– Что там за чёрные башни, мама, и почему они горят?
– Это солнце садится позади замка Сен-Жермен, куда мы едем, дитя моё. Там живёт королева Франции. Ты ведь помнишь все, что я тебе рассказывала и что ты обещал мне?
– Я все помню, мамочка.
Первые встречи
Генрих сразу же повёл себя как молодой забияка, гордый и воинственный. Правда, сначала он видел только слуг: они разлучили его с матерью и оставили при нем в комнате лишь воспитателя, а затем подали на стол мясо, одно мясо! Когда и на другой день ему предложили одно только мясо, он стал настойчиво требовать южных дынь, – сейчас была как раз их пора. Генрих расплакался, отказался есть, и для утешения его отправили в сад. Дождь наконец перестал.
– Я хочу к маме. Где она?
Ему ответили: – У мадам Екатерины, – и Генрих испугался, ибо знал, что это королева. Он больше ни о чем не спрашивал.
На нем было его лучшее платье, за ним шли два господина – воспитатель Ла Гошери и Ларшан, беарнский дворянин. Дойдя до лужайки, он повстречался с тремя мальчиками, их тоже сопровождала свита, но она была многочисленнее. Генрих сразу же заметил, что они держатся не так, как дети, которым хочется поиграть; особенно старший – он вилял бёдрами и задирал голову, точно взрослый щёголь; его белый берет украшали перья.
– Господа, – обернулся Генрих к своим спутникам, – это что за птица?
– Осторожнее, – прошептали они, – это король Франции.
Обе группы остановились друг против друга, молодой король стоял перед маленьким принцем Наваррским. Он словно застыл на месте, ожидая, когда Генрих подойдёт поближе. А тот, не спеша разглядывал его. У Карла Девятого не только берет был белый, он был весь в белом с головы до ног. Шею охватывало белое жабо, лицо словно лежало на нем, он слегка отвернулся, смотрел, чуть скосив глаза. Его взгляд, хитрый и грустный, как будто говорил: «Я про тебя уже все знаю. К сожалению, мне про всех вас нужно все знать».
А Генриху вдруг стало весело, впервые после приезда. Он готов был звонко рассмеяться, но те, за спиной, опять прошептали: «Осторожнее!». Тогда семилетний мальчик ударил себя в грудь, склонился перед двенадцатилетним до земли и описал правой рукой широкий круг у своих ног.
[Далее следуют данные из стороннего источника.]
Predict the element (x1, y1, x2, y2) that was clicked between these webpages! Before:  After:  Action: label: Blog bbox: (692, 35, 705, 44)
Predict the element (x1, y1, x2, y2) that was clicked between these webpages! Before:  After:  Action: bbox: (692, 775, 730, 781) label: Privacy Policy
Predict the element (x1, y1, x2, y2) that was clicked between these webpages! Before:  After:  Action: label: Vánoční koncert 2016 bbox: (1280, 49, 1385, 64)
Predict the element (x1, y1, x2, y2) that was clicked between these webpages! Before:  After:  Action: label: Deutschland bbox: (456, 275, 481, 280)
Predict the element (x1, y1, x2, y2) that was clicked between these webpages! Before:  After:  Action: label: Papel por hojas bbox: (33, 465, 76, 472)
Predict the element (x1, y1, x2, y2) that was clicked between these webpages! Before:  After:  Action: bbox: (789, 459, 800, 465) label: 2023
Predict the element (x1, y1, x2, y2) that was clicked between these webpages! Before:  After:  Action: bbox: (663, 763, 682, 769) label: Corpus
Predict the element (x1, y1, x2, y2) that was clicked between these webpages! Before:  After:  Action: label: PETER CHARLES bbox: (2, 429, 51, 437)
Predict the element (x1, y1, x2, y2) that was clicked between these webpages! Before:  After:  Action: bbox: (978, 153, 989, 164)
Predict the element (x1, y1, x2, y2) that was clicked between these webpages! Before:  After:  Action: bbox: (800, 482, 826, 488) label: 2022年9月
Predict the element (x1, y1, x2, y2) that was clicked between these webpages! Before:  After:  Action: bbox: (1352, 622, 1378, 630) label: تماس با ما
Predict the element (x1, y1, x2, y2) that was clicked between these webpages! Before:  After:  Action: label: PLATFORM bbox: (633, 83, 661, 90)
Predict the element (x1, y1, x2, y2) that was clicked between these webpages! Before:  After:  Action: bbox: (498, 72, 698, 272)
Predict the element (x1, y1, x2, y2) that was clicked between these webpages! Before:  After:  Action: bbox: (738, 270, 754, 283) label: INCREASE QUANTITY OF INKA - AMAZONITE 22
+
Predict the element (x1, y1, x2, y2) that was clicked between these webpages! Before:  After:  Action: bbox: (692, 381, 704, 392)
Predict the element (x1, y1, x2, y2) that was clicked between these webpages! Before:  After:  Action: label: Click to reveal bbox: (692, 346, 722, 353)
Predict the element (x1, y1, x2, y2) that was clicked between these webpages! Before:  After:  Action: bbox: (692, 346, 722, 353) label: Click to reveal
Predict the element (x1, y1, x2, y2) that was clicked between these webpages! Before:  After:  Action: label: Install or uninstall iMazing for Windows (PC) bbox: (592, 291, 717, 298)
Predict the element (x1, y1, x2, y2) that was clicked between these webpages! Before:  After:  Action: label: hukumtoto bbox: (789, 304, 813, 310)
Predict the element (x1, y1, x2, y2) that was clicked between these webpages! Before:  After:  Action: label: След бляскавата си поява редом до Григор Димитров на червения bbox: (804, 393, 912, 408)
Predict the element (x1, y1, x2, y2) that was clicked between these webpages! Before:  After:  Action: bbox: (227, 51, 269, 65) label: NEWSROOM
Он повторил этот манёвр справа и слева от короля и, наконец, даже за его спиной, причём кое-кто из господ придворных улыбнулся. Но Ларшан, дворянин из свиты Жанны, – тот опустился перед Карлом на одно колено и заявил:
– Сир! Принц Наваррский ещё ни разу не видел великого короля!
– Ну, сам он никогда им не станет, – небрежно уронил Карл, и губы его под, мясистым носом снова крепко сомкнулись. Теперь рассердился Генрих: его ласкающие, приветливые глаза гневно блеснули, и он воскликнул:
– Не вздумайте сказать это при моей матери, да и при вашей, которая правит за вас!
Слова эти были, пожалуй, слишком унизительны, чтобы их воспринял слух короля; господа, сопровождавшие Карла Девятого, испугались. Он же лишь опустил веки, но в это мгновение Карл запомнил кое-что навсегда.
А Генрих сразу же успокоился и непринуждённо заговорил с двумя другими мальчиками.
– Ну, а вы? – спросил он, желая их подбодрить, ибо они показались ему не в меру смущёнными. Все это происходило потому, что сам он ещё не получил придворного воспитания.
– Меня называют монсеньёр, – ответил один из младших мальчиков, ровесник Генриха. – Это мой титул, я ведь старший из братьев короля.
– А меня зовут просто Генрих.
– О, меня тоже! – с чисто детской живостью воскликнул монсеньёр, и оба принялись внимательно друг друга разглядывать.